Batesville Casket Company manufactures caskets and cremation urns. The company was a subsidiary of Hillenbrand, Inc. until its divestiture in 2023 and is headquartered in Batesville, Indiana.

The company operates three manufacturing plants in Batesville, Indiana, Chihuahua, Mexico, and Manchester, Tennessee, and a woodworking factory in Vicksburg, Mississippi, that supplies wood to the factory in Chihuahua.

The company was established in 1884, when John A. Hillenbrand began producing handmade wooden caskets. These caskets had ornate carvings made by casket and furniture companies. In 1906, Hillenbrand purchased the failing Batesville Coffin Company, and renamed it to Batesville Casket Company.

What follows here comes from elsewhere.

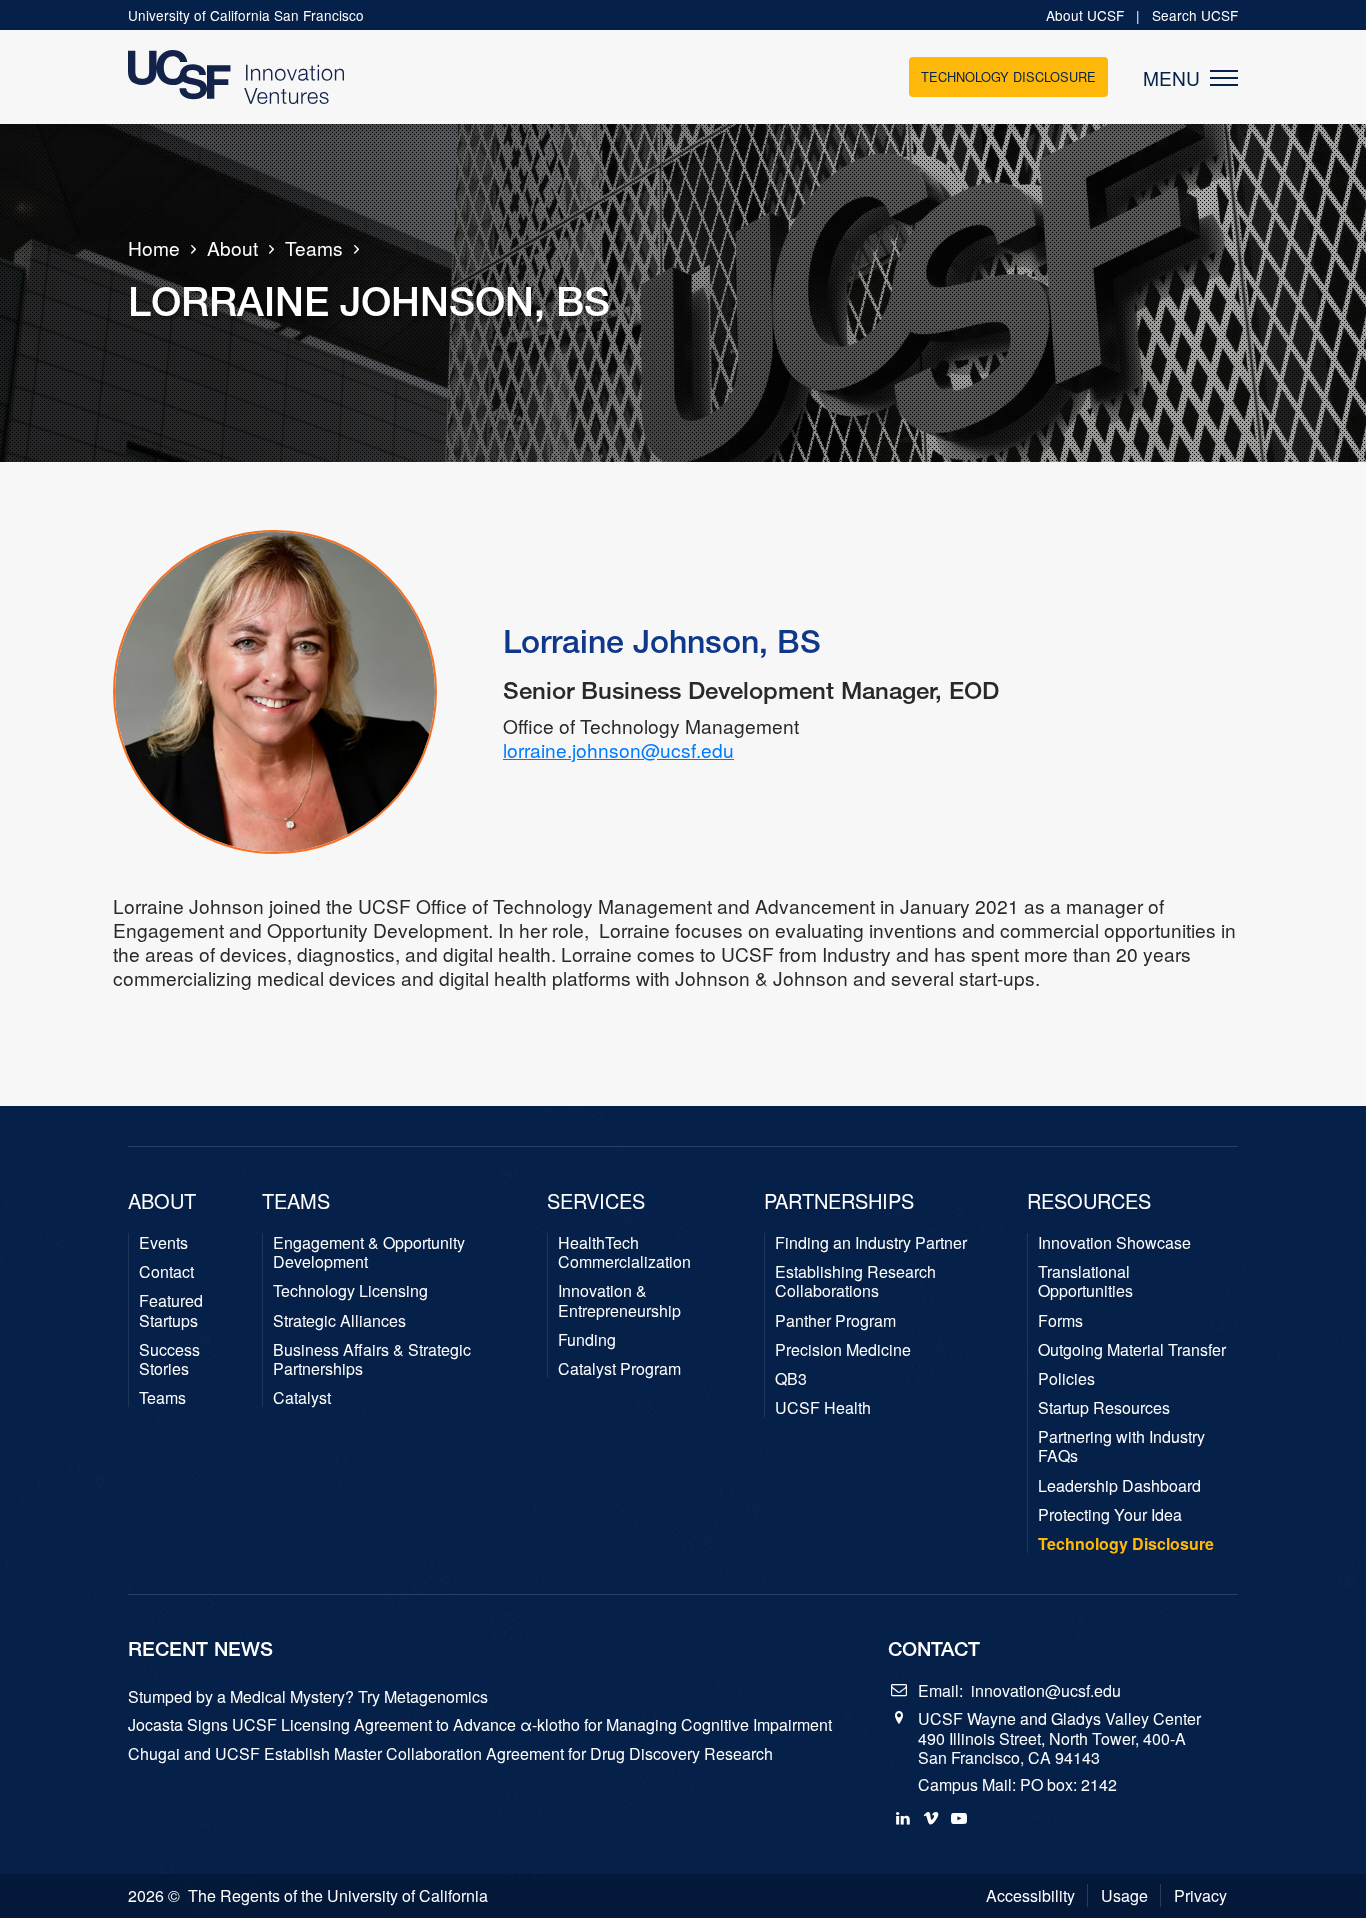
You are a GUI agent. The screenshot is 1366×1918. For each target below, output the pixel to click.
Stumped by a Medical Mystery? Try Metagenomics (308, 1696)
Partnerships (839, 1201)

The company's successful business strategy was noted by George Stalk, a Boston Consulting Group writer, in 2004:
Batesville Casket is the world-leading manufacturer of welded steel caskets. In the 1970s, Batesville endeavoured to reduce its manufacturing costs by transplanting automotive manufacturing techniques to its industry. The impact on Batesville’s less sophisticated competitors was stunning. In the 1990s, Batesville set its sights on those competitors with positions in major metropolitan markets. To get at them, Batesville had to offer greater variety and faster response times at affordable prices. Batesville Casket accomplished this with remarkable success by transplanting Toyota’s production system.